Читаем След в след. Мне ли не пожалеть. До и во время полностью

Ирония объяснялась вот чем. Буквально накануне дня, когда Скрябину было предложено возглавить партию, в доме у де Сталь был музыкальный вечер; среди прочих участвовал в нем и он, недавний член ее кружка. Скрябин сыграл маленький, но весьма занятный фрагмент из, как он сказал, грандиозной вещи, им только что начатой. Первая часть вечера оказалась хороша, хотя она, зовя Скрябина, боялась, что федоровцы не примут ни его, ни его музыки: с некоторых пор, замыкаясь в себе, они стали дружно не любить чужих. Но он явно пришелся им по вкусу. Они даже уговорили его сыграть еще одну раннюю прелюдию, которую многие знали. После этой пьески ему особенно хлопали. Скрябин всегда медленно отходил от музыки – и здесь он довольно долго сидел к публике спиной, потом наконец закрыл крышку рояля, повернулся, встал и, остановив аплодисменты рукой, своим высоким, в то же время красивым голосом спокойно сказал, что он, Скрябин, – мессия, и он пришел к ним благовествовать о грядущем, сказать, что скоро, совсем скоро грядет перерождение человечества, которое осуществит он сам чарами искусства, и дальше в том же духе.

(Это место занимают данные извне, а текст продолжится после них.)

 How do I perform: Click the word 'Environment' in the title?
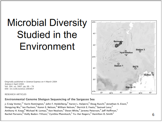point(47,46)
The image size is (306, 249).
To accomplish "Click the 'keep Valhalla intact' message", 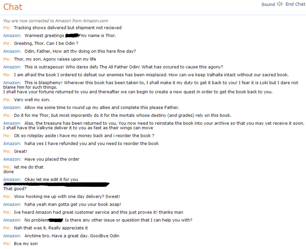I will 151,75.
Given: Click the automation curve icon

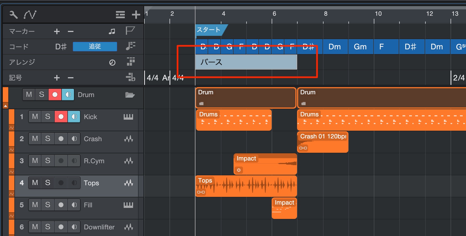Looking at the screenshot, I should coord(30,15).
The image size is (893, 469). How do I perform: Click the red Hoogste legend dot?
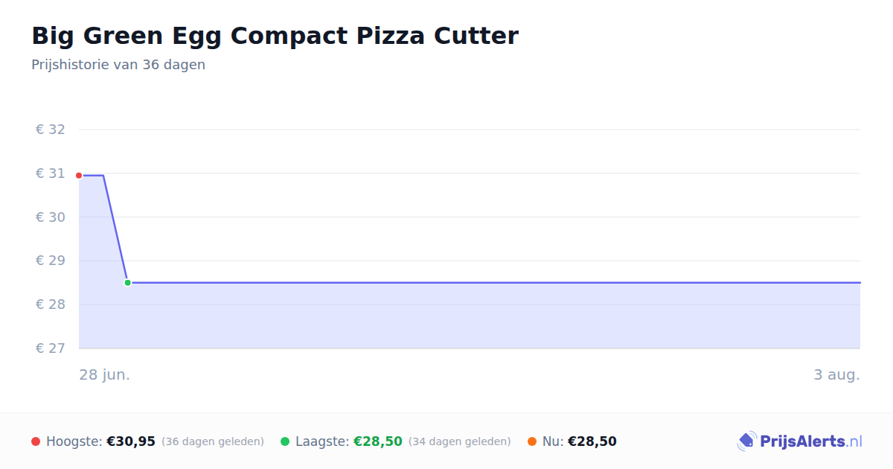point(36,441)
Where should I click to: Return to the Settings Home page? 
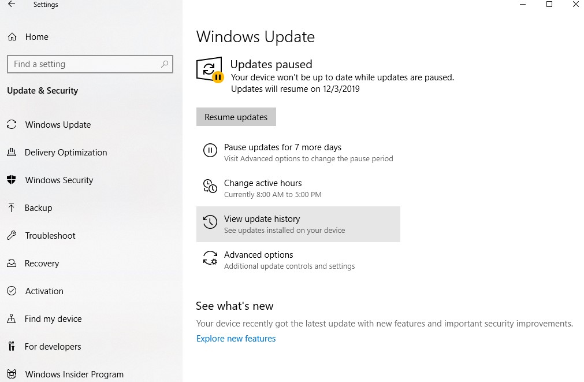[38, 36]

Эту его тираду слушали, конечно, не очень внимательно: часть гостей разговаривала, другая направлялась в столовую, где было уже накрыто, и он, оскорбленный, вдруг громко, на всю залу возгласил: “Я – творец нового мира. Я – Бог”, на что стоящий рядом язвительный Уздин, потрепав его по плечу, тут же ответствовал: “Ну какой ты Бог – ты просто петушок”.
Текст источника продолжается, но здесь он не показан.